* EXERCISE AIM: Without including any pictures, return the records below exactly as written.

* DATA SECTION:
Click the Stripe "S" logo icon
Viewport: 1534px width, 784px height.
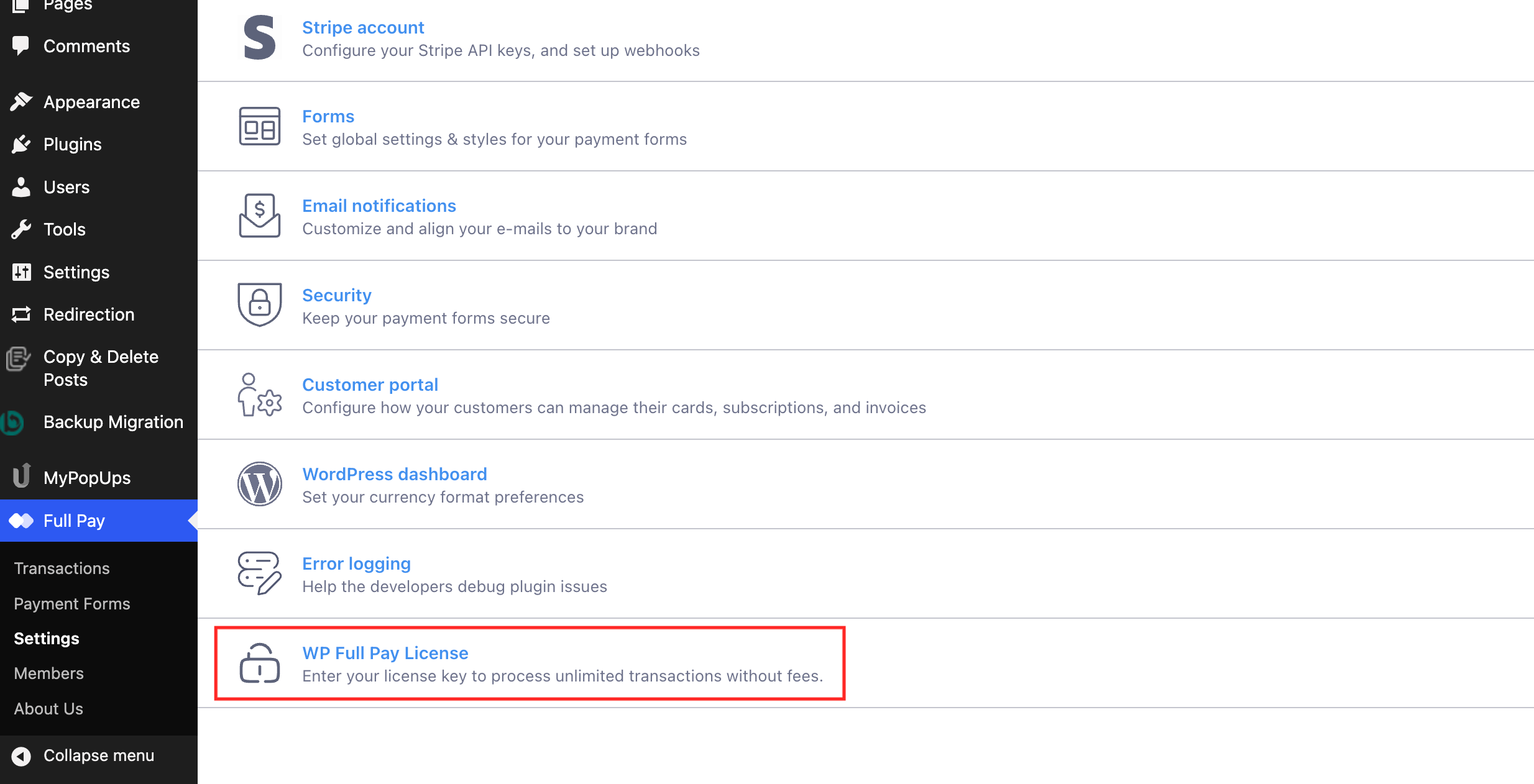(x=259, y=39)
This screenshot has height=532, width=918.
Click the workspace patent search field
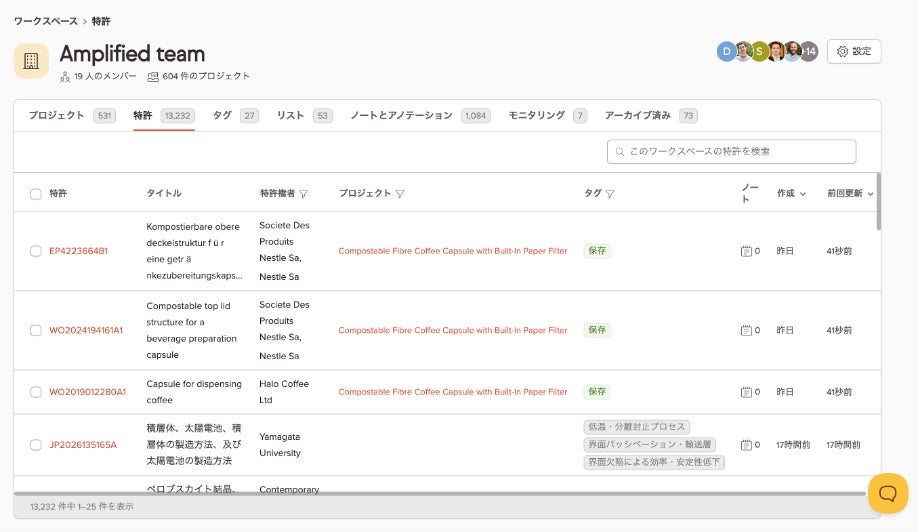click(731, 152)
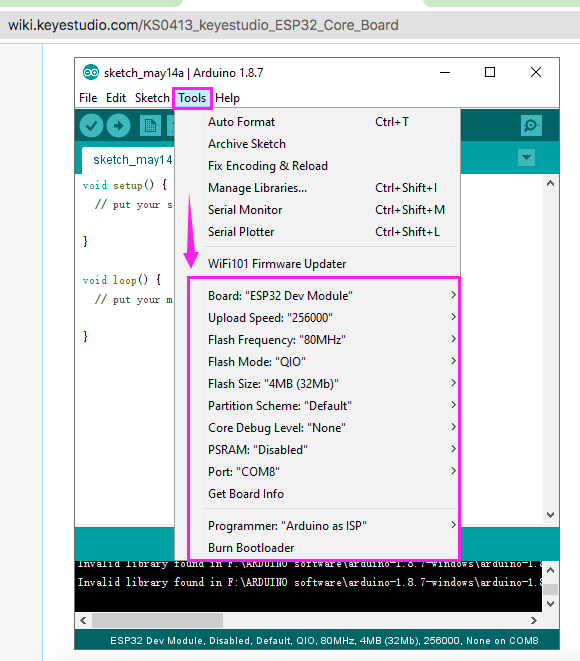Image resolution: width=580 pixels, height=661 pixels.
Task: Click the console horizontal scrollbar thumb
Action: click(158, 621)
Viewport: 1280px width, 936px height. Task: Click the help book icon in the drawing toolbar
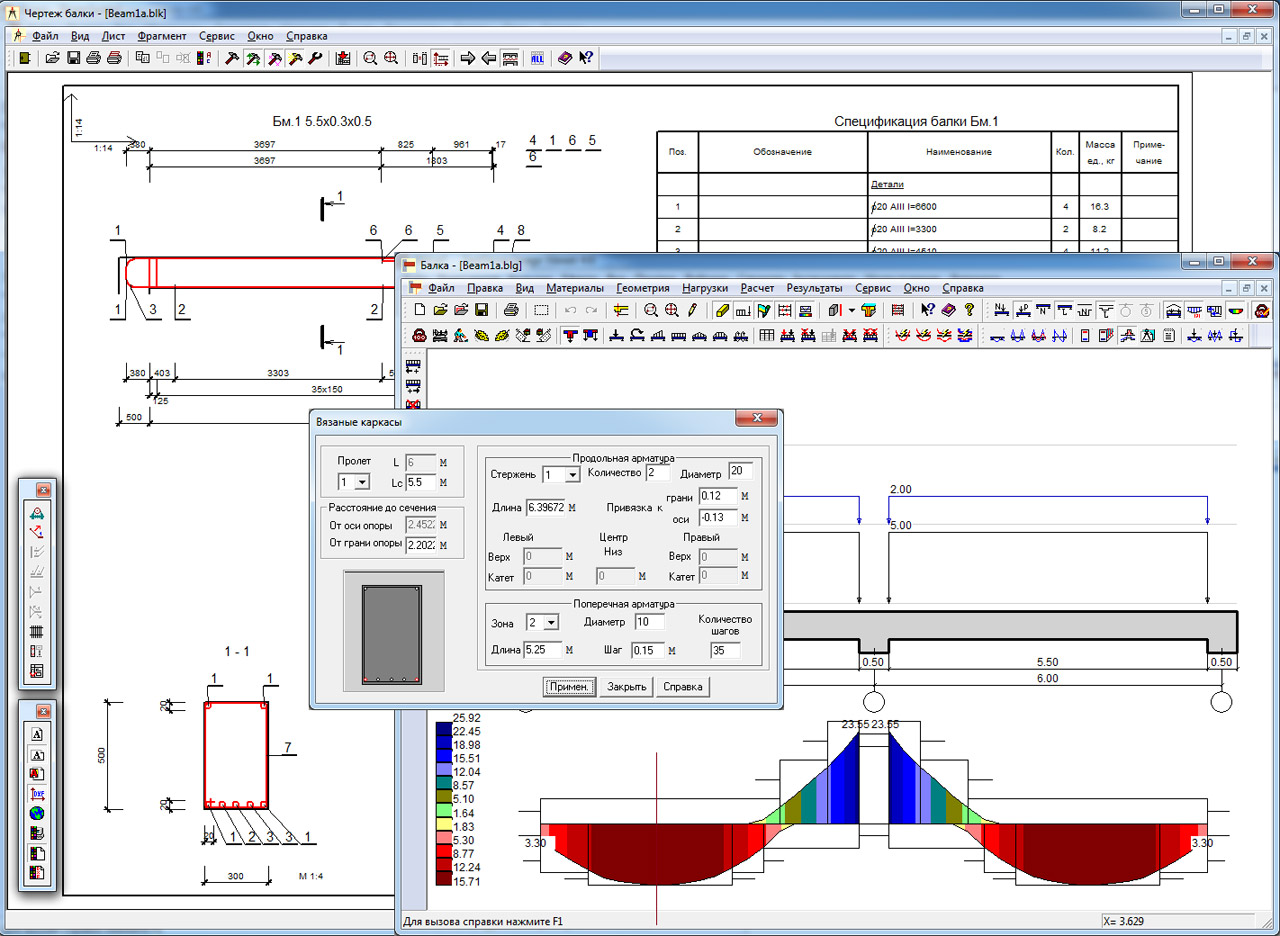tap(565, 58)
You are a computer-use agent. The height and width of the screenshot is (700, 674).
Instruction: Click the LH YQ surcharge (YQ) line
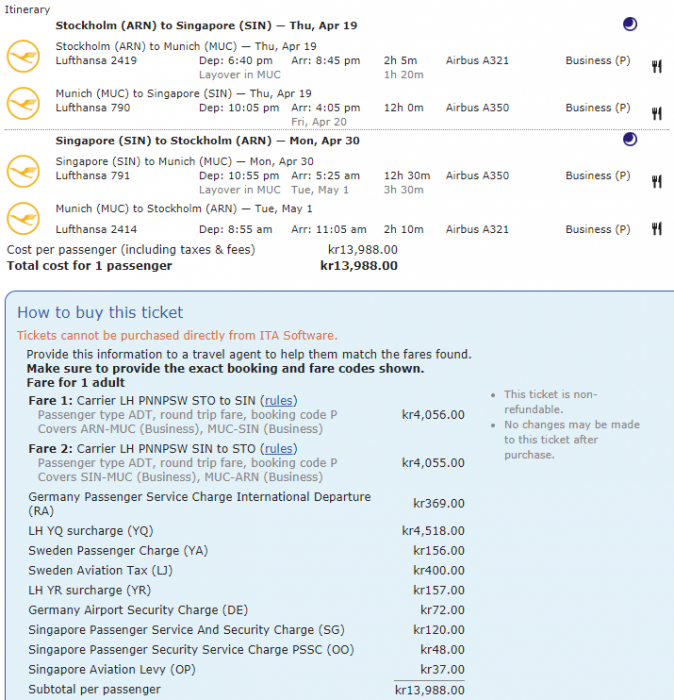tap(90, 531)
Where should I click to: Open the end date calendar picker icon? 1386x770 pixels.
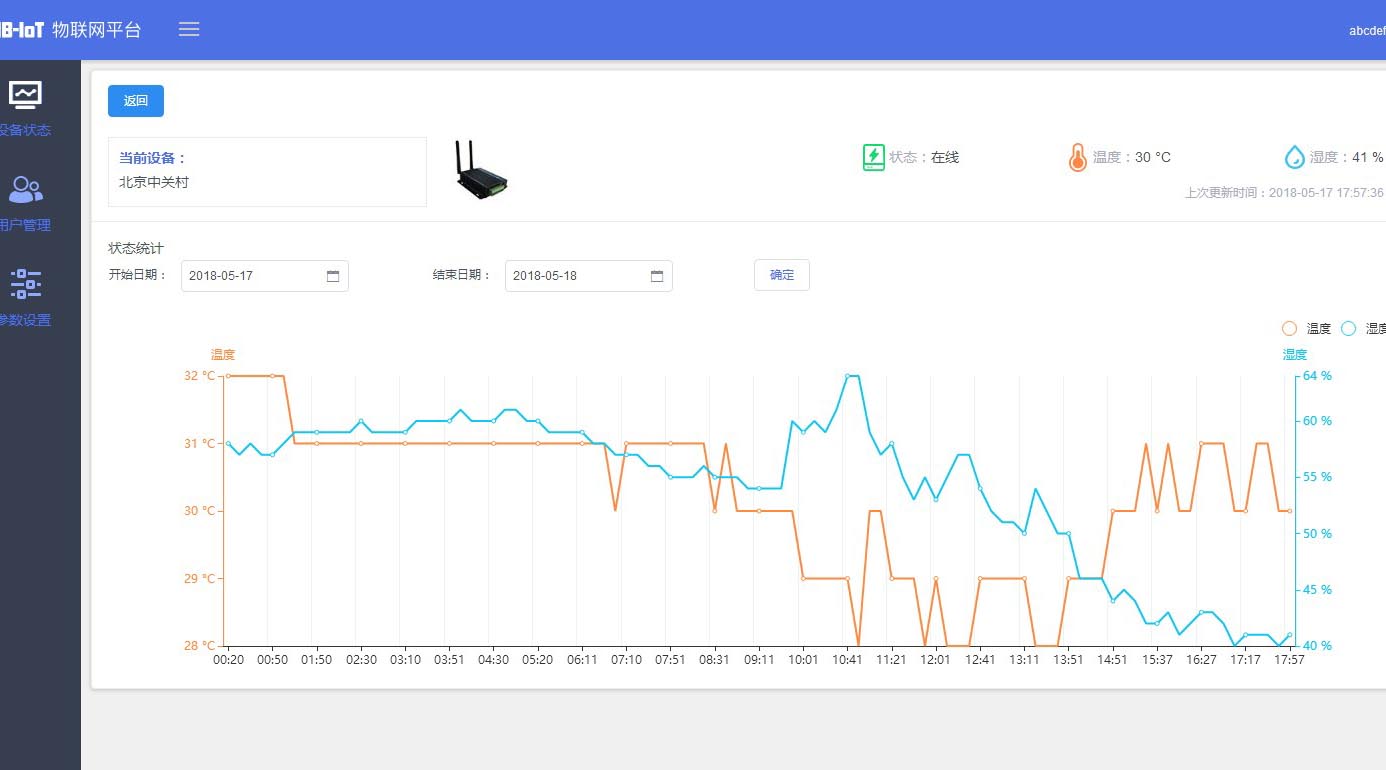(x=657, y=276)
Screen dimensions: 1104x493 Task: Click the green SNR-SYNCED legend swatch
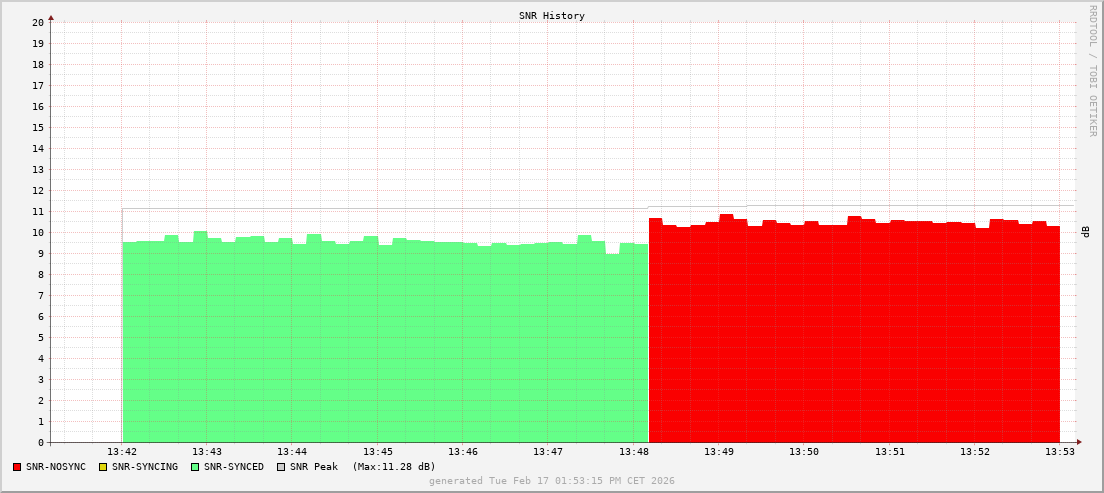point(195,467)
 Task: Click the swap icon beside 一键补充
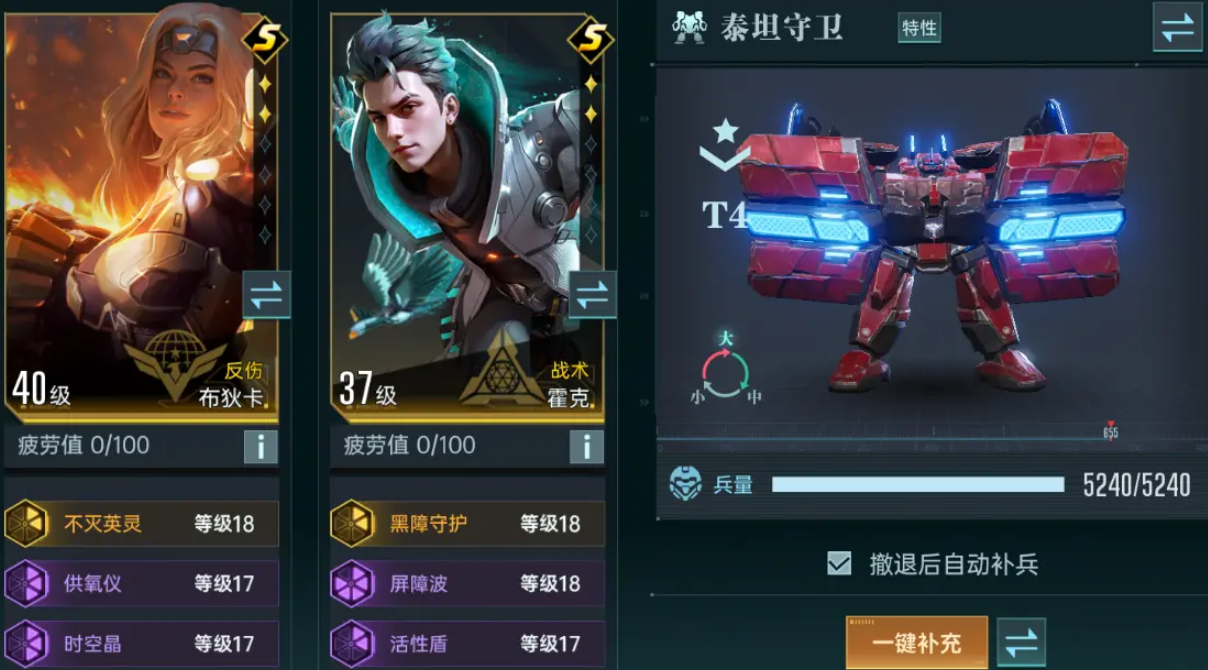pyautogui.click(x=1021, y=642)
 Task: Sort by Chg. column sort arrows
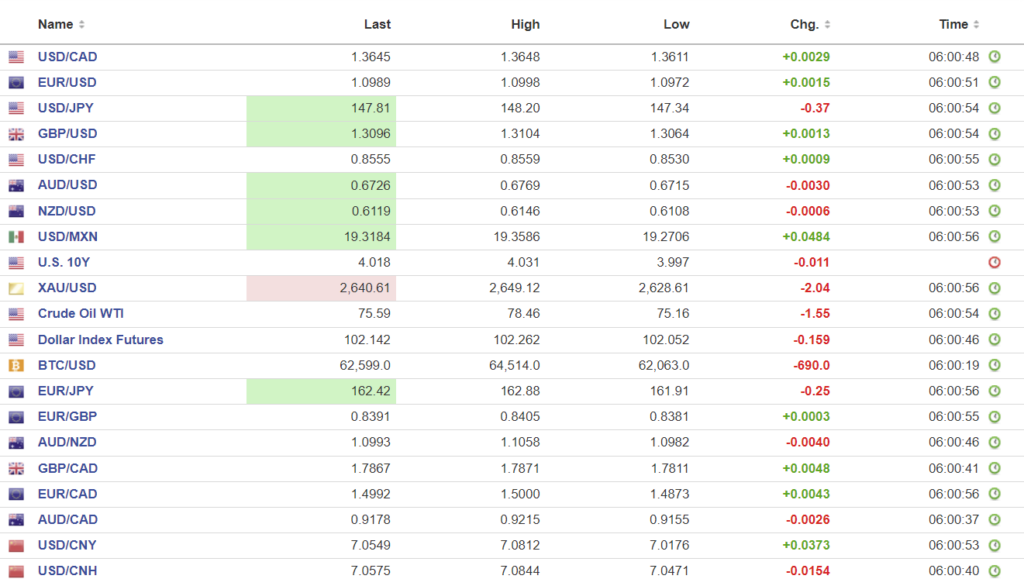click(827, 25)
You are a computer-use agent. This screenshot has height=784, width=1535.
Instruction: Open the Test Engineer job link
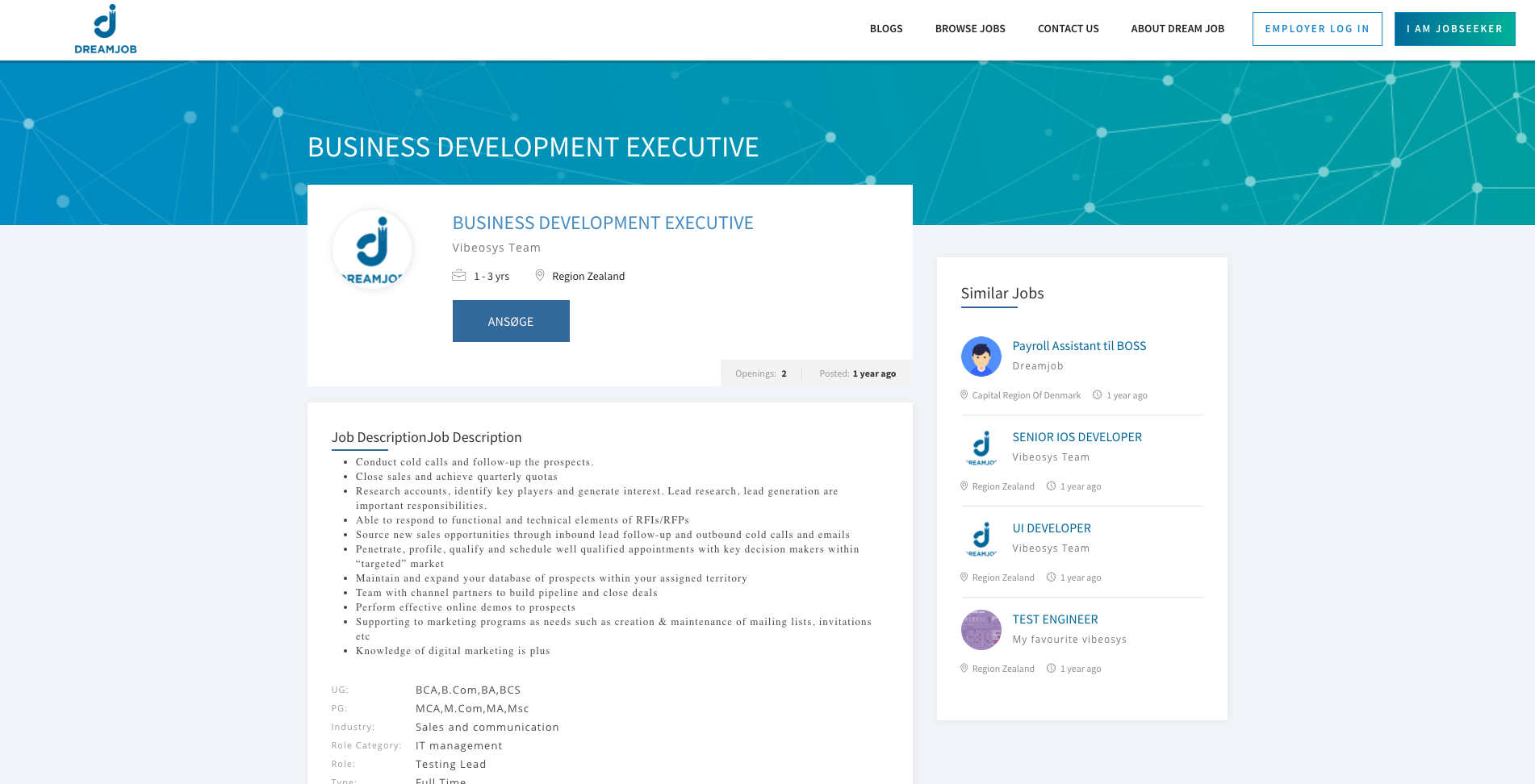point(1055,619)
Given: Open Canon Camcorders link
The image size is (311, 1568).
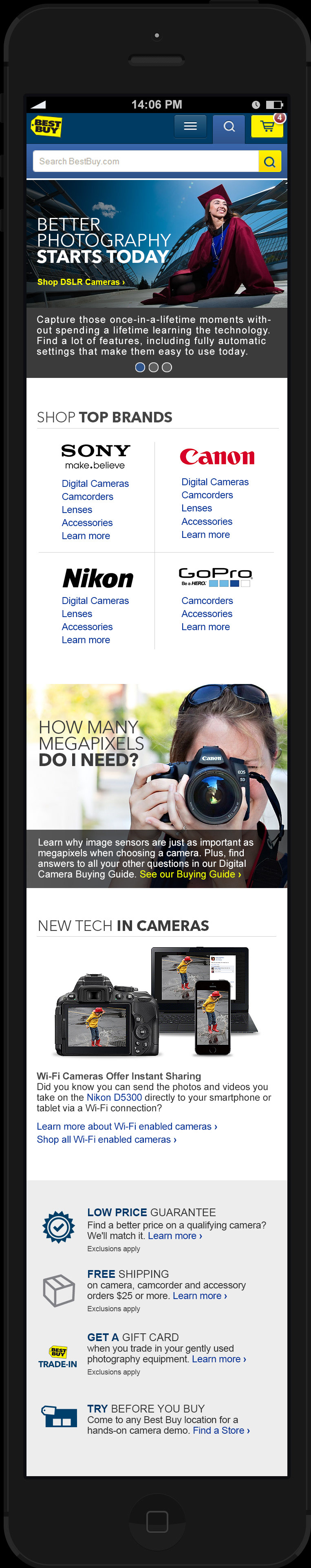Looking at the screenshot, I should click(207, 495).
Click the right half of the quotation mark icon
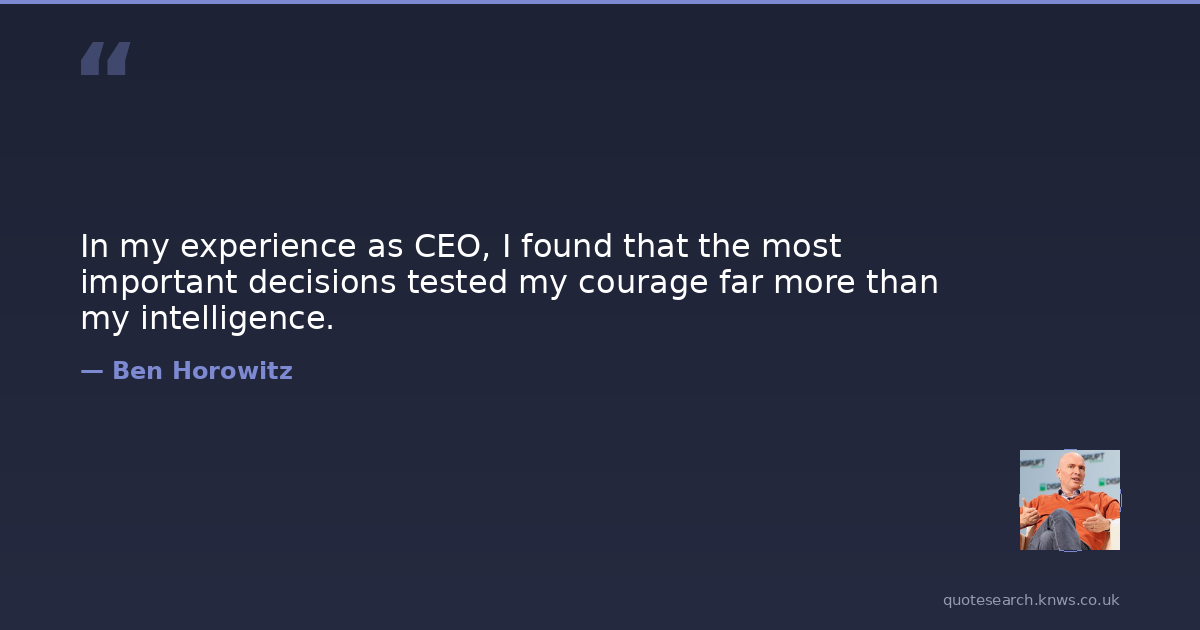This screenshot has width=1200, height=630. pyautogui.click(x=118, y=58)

* EXERCISE ANSWER:
Click the Stripe "S" logo icon
Viewport: 1534px width, 784px height.
(x=259, y=39)
This screenshot has height=532, width=918.
Click the workspace patent search field
click(731, 152)
Image resolution: width=580 pixels, height=661 pixels.
Task: Click the console horizontal scrollbar thumb
Action: click(158, 621)
Viewport: 1280px width, 936px height. Task: Click the help book icon in the drawing toolbar
tap(565, 58)
You are a computer-use agent. The height and width of the screenshot is (700, 674).
Instruction: Click the LH YQ surcharge (YQ) line
tap(90, 531)
Where should I click to: Open the end date calendar picker icon? 1386x770 pixels.
(x=657, y=276)
Screen dimensions: 1104x493 Task: Click the green SNR-SYNCED legend swatch
point(195,467)
 Task: Click the swap icon beside 一键补充
pyautogui.click(x=1021, y=642)
 Task: Sort by Chg. column sort arrows
click(827, 25)
You are a computer-use agent. This screenshot has height=784, width=1535.
Instruction: Open the Test Engineer job link
point(1055,619)
Given: Open Canon Camcorders link
The image size is (311, 1568).
Looking at the screenshot, I should click(207, 495).
Click the right half of the quotation mark icon
This screenshot has width=1200, height=630. pyautogui.click(x=118, y=58)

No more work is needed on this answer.